WHAT NEEDS TO BE DONE.
How many lines of the entries hold the string "computer"? Reply with the number alone.

SOURCE DATA.
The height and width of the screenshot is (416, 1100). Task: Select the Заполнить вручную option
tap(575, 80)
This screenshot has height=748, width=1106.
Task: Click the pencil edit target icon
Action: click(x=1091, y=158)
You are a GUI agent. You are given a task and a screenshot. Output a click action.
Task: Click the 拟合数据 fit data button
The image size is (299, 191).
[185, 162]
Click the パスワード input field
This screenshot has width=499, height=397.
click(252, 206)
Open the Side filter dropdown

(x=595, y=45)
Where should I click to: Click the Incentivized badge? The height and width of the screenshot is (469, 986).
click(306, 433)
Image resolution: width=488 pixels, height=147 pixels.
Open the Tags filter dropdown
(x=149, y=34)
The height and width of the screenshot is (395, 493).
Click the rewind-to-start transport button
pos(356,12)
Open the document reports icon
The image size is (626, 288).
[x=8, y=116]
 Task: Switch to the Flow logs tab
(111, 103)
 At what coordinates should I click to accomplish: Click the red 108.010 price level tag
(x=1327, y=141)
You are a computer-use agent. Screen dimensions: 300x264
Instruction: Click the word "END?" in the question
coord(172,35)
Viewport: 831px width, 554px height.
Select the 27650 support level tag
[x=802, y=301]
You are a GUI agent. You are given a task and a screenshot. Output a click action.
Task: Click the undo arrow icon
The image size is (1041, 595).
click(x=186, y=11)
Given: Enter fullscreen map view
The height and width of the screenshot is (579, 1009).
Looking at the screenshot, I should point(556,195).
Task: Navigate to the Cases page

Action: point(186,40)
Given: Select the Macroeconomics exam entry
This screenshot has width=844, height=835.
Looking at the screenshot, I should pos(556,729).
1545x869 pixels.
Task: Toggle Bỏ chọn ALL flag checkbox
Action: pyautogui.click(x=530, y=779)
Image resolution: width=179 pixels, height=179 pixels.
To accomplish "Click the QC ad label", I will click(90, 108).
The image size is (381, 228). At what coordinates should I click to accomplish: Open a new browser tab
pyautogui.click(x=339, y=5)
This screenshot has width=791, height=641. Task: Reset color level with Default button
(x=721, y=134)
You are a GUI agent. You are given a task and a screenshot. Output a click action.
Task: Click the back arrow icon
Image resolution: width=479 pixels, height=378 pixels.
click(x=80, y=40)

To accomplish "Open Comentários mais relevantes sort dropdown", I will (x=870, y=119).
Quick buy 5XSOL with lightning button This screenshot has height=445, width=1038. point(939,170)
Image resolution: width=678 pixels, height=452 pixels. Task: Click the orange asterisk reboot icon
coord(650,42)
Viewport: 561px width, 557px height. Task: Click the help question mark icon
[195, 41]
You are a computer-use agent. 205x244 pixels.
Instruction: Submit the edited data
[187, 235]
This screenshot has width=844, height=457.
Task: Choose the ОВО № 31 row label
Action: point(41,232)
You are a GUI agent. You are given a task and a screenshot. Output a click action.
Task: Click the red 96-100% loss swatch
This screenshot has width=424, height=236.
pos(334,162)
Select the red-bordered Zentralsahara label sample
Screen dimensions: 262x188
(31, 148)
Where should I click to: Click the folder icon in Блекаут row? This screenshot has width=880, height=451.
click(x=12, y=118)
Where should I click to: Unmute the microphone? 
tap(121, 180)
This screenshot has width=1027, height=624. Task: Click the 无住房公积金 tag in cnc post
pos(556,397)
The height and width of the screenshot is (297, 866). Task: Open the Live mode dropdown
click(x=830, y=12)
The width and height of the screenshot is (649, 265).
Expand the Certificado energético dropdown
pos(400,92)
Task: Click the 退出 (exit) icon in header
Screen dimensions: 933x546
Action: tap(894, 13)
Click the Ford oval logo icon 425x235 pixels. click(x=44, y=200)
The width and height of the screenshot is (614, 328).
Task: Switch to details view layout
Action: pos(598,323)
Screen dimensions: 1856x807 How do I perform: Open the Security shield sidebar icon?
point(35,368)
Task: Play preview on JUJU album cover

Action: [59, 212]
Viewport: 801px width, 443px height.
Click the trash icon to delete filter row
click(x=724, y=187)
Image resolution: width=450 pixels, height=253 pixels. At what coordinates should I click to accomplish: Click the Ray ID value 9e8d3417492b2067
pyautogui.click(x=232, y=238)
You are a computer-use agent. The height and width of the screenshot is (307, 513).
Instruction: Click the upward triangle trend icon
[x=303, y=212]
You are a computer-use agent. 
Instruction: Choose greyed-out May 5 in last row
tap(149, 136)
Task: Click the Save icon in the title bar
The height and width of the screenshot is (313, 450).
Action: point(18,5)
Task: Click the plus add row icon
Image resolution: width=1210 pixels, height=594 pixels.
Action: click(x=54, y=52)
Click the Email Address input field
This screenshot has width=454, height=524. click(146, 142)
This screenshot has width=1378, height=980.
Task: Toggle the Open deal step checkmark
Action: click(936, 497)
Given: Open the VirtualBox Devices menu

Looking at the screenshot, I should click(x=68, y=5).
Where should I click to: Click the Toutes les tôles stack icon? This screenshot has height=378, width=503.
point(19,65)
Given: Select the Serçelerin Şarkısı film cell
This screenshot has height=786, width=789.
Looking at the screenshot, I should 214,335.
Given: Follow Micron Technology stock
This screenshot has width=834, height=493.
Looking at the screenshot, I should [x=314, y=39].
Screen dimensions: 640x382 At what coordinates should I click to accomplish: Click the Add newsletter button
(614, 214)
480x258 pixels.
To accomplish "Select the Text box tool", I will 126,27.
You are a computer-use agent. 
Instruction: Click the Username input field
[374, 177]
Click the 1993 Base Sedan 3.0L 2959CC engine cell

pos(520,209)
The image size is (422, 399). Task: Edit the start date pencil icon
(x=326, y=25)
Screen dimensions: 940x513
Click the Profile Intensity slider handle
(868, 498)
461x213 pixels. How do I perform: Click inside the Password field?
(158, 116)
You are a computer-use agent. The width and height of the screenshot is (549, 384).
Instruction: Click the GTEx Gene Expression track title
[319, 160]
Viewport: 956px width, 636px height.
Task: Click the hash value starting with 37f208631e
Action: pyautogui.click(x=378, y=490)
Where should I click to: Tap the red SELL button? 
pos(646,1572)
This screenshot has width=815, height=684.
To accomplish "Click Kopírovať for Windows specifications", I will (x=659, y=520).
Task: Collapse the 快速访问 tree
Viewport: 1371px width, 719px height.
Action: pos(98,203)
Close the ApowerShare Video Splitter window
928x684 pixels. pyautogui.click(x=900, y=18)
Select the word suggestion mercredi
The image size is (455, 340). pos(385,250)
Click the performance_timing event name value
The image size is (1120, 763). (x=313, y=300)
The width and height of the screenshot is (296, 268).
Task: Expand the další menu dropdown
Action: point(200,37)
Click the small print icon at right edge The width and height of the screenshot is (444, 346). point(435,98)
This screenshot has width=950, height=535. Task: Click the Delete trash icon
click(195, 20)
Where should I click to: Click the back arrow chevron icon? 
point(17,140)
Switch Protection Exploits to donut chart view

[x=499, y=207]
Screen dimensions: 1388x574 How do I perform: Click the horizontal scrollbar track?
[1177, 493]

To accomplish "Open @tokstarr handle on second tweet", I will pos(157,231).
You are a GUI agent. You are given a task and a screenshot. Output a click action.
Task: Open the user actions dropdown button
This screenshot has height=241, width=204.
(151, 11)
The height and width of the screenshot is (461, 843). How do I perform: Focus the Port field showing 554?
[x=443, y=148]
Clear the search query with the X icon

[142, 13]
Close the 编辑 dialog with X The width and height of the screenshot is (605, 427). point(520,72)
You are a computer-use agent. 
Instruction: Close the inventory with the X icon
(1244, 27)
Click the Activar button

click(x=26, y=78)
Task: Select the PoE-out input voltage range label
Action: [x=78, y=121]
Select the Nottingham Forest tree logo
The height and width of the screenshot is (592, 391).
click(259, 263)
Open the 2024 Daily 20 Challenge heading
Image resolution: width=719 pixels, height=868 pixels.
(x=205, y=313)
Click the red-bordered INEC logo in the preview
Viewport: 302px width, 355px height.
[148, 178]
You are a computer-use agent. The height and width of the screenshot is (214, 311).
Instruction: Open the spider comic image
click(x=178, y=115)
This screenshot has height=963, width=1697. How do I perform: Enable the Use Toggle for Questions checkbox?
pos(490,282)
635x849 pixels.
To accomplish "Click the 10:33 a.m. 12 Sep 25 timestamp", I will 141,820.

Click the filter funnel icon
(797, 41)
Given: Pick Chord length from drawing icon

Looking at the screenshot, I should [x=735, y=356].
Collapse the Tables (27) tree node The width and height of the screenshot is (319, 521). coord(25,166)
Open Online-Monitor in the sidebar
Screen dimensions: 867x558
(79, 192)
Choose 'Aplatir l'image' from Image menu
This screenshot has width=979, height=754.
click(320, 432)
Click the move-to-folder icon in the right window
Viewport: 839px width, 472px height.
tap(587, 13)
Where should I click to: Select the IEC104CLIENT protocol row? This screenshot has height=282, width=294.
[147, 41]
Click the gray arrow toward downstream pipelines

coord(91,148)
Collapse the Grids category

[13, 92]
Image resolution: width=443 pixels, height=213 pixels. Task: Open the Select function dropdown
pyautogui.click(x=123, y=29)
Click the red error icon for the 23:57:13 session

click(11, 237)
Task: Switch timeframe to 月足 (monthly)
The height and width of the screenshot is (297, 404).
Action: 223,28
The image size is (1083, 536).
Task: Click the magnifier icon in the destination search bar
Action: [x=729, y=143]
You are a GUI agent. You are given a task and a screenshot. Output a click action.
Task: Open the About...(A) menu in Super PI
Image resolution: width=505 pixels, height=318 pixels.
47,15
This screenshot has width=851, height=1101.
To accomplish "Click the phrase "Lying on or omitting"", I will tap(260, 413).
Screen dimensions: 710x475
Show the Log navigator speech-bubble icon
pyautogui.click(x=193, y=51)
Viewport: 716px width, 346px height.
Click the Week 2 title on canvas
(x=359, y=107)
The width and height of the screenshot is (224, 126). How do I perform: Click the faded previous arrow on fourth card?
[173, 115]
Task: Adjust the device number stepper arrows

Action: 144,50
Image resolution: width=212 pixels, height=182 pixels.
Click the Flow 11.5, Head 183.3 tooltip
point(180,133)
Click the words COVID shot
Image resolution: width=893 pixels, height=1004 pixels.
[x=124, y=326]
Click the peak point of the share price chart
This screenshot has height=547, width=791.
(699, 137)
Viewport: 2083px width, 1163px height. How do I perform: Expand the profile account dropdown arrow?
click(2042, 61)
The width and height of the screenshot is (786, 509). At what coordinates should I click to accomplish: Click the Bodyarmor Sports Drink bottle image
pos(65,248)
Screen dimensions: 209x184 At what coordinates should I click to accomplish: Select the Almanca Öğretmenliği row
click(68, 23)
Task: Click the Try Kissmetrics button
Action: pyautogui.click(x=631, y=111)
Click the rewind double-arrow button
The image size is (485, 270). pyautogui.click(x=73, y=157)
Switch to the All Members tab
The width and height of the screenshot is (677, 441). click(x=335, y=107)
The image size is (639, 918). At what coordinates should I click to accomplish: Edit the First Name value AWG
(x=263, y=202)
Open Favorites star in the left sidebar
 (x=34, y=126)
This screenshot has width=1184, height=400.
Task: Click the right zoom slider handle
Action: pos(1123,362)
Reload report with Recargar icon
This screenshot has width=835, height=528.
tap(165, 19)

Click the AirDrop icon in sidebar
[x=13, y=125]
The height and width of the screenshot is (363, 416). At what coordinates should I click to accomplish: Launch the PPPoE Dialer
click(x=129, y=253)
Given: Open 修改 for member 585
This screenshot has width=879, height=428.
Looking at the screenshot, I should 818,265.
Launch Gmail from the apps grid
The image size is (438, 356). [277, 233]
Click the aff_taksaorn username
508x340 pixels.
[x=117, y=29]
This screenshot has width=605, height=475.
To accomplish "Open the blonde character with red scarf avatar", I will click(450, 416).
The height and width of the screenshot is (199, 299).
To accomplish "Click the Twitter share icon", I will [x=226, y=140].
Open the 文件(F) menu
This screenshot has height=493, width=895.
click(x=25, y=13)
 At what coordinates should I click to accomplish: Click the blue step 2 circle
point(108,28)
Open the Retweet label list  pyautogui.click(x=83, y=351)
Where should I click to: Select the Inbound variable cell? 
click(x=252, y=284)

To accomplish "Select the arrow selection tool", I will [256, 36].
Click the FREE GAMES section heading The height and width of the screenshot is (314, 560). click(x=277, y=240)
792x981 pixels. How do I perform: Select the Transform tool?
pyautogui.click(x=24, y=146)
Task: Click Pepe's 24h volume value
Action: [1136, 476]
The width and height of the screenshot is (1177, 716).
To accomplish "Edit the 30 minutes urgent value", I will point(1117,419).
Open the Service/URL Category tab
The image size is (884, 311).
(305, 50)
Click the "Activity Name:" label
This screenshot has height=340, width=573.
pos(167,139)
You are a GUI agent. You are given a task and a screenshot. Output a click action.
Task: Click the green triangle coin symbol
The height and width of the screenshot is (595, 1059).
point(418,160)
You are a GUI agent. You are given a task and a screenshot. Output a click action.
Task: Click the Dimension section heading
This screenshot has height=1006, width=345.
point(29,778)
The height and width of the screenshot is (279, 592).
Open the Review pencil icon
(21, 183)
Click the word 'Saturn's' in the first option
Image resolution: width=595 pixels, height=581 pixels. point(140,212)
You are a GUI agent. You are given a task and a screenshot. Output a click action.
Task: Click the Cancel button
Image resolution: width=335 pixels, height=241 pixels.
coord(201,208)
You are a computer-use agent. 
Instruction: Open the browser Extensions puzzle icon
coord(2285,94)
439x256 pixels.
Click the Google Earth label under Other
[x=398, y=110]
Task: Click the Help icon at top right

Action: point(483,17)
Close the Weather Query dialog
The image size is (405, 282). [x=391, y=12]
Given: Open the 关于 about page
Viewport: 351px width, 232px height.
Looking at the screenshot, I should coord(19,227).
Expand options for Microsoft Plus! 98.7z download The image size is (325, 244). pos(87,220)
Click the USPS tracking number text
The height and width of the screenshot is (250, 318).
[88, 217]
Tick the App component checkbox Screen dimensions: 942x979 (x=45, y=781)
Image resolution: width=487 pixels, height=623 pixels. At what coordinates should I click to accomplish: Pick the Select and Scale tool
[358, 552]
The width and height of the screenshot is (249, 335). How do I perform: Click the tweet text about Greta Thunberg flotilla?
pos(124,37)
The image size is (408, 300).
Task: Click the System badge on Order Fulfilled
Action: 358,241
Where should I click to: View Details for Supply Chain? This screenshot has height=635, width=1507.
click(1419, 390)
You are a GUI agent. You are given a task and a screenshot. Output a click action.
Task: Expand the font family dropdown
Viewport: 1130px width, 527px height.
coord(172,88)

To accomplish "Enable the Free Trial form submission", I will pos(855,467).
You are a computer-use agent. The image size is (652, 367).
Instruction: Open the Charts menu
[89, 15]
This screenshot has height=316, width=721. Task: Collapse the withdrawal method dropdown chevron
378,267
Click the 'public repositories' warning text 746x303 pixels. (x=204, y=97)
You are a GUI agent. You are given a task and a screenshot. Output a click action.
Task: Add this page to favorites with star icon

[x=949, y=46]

PROBLEM SOLUTION.
10